### Records for processing
------------------------------------

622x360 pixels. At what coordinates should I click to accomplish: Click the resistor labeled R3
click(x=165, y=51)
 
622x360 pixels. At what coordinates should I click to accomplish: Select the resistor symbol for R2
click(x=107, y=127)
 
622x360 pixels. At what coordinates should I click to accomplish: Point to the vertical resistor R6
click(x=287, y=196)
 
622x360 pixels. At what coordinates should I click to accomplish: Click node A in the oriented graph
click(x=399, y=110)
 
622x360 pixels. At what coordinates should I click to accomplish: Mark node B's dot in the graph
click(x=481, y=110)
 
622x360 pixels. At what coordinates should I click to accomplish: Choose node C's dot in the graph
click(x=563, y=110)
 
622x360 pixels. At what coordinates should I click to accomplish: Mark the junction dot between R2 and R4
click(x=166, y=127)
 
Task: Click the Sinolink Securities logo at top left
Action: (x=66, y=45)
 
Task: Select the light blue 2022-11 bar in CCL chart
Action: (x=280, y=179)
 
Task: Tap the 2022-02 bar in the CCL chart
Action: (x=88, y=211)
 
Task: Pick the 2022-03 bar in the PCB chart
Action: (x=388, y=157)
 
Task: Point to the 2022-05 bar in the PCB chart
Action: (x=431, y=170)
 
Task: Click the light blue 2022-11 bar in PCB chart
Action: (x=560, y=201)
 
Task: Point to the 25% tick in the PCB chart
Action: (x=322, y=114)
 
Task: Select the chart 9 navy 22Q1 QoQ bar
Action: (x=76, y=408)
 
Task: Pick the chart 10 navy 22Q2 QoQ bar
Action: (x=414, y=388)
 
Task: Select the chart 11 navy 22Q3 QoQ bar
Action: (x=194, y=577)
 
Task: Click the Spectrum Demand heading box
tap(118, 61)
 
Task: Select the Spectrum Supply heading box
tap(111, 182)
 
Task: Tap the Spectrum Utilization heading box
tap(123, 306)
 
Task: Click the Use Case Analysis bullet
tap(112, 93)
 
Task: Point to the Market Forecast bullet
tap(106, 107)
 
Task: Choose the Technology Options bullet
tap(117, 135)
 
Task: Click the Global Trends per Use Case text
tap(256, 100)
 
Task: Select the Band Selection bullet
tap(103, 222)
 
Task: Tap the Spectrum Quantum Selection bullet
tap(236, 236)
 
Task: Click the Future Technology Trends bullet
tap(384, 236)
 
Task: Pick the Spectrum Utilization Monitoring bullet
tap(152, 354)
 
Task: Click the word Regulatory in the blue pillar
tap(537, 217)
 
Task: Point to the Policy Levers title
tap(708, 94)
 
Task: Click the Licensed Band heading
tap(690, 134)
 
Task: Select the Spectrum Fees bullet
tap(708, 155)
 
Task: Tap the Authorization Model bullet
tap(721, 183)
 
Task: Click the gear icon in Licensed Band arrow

------------------------------------

### Set task
Rescale the material from the line with "Task: Select the chart 9 navy 22Q1 QoQ bar" through the end, including both ends. Write out only those lines, requests included, with every coordinate in the answers multiplied by 2.5 and rounded to a whole number, halves rounding up.

### Completed exercise
Task: Select the chart 9 navy 22Q1 QoQ bar
Action: (x=190, y=1020)
 
Task: Pick the chart 10 navy 22Q2 QoQ bar
Action: (x=1035, y=970)
 
Task: Select the chart 11 navy 22Q3 QoQ bar
Action: (x=485, y=1443)
 
Task: Click the Spectrum Demand heading box
tap(295, 153)
 
Task: Select the Spectrum Supply heading box
tap(278, 455)
 
Task: Tap the Spectrum Utilization heading box
tap(308, 765)
 
Task: Click the Use Case Analysis bullet
tap(280, 233)
 
Task: Point to the Market Forecast bullet
tap(265, 268)
 
Task: Choose the Technology Options bullet
tap(293, 338)
 
Task: Click the Global Trends per Use Case text
tap(640, 250)
 
Task: Select the Band Selection bullet
tap(258, 555)
 
Task: Tap the Spectrum Quantum Selection bullet
tap(590, 590)
 
Task: Click the Future Technology Trends bullet
tap(960, 590)
 
Task: Pick the Spectrum Utilization Monitoring bullet
tap(380, 885)
 
Task: Click the word Regulatory in the blue pillar
tap(1343, 543)
 
Task: Point to the Policy Levers title
tap(1770, 235)
 
Task: Click the Licensed Band heading
tap(1725, 335)
 
Task: Select the Spectrum Fees bullet
tap(1770, 388)
 
Task: Tap the Authorization Model bullet
tap(1803, 458)
 
Task: Click the gear icon in Licensed Band arrow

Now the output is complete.